Click-target data:
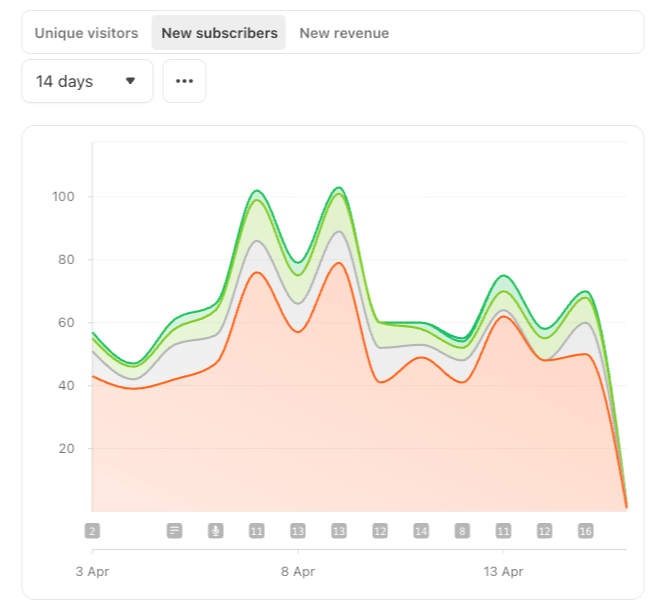
Task: Click the microphone podcast icon below the chart
Action: 215,531
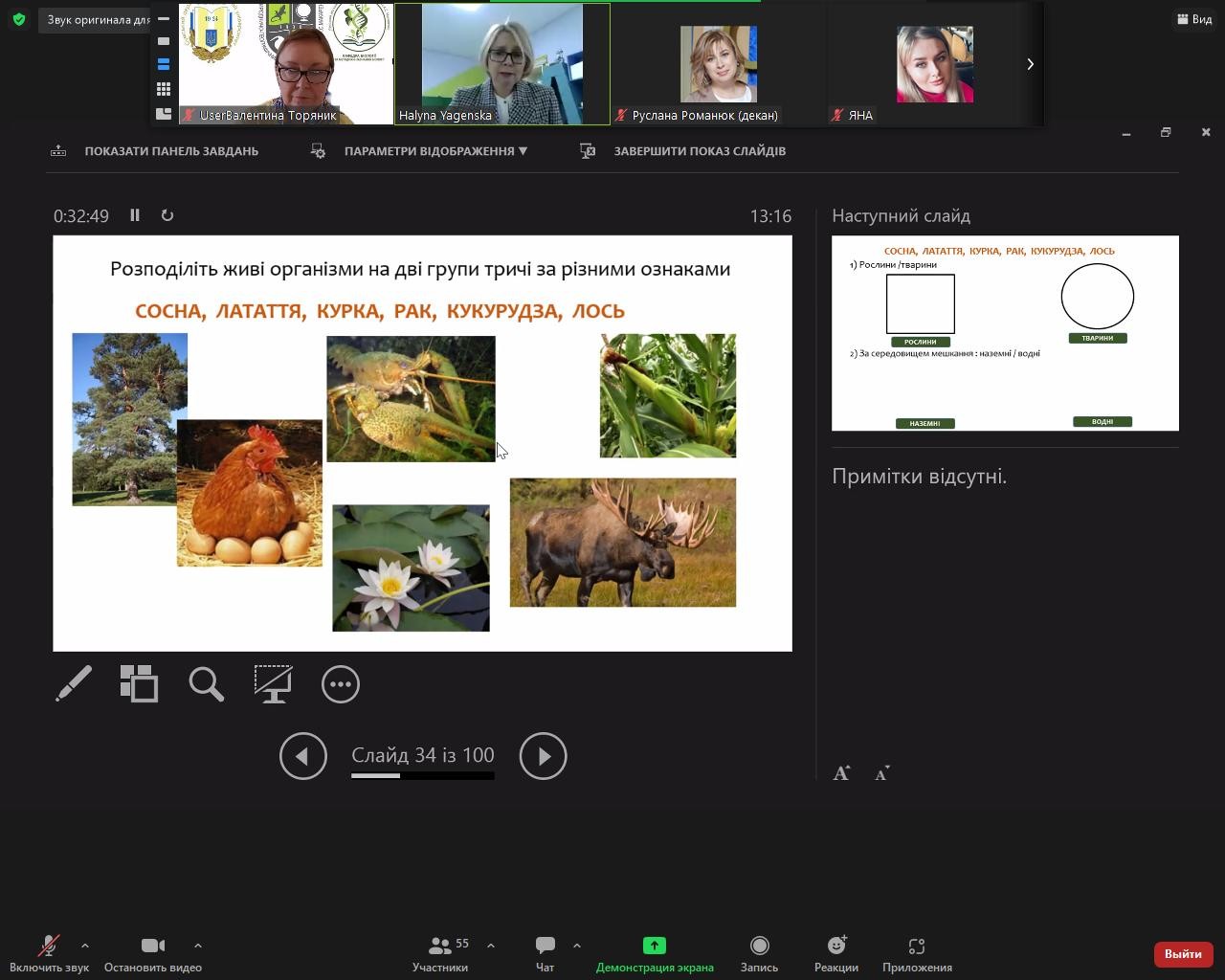Click the red Выйти button
The image size is (1225, 980).
point(1183,954)
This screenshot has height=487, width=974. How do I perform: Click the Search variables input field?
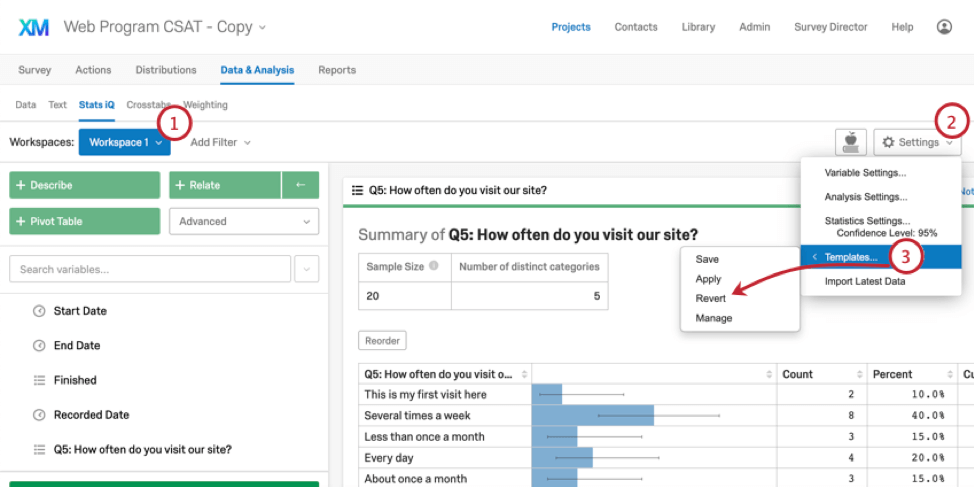(x=150, y=269)
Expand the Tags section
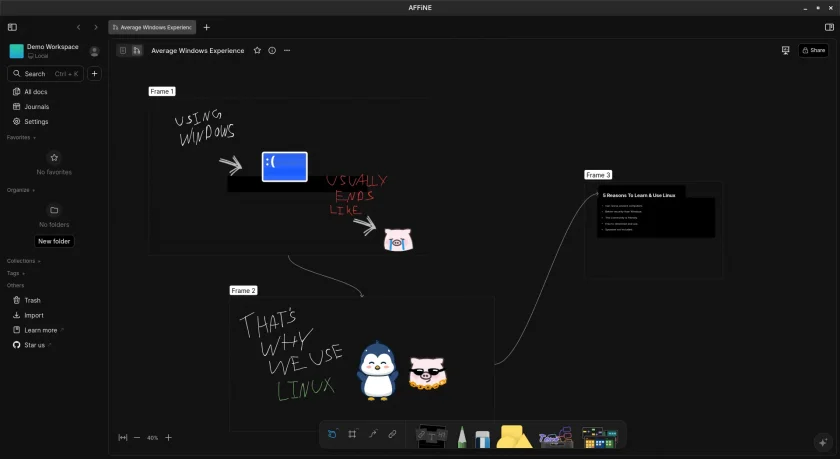Screen dimensions: 840x459 click(x=16, y=273)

■ What is required
Reproduce word for word everything from the line containing "This screenshot has" down to the end of the entries, both ends included. Leave the pictures out.

■ Answer
This screenshot has height=487, width=974. How do I perform: Click the Search variables input field?
(x=150, y=269)
Expand the Tags section
Screen dimensions: 840x459 click(x=16, y=273)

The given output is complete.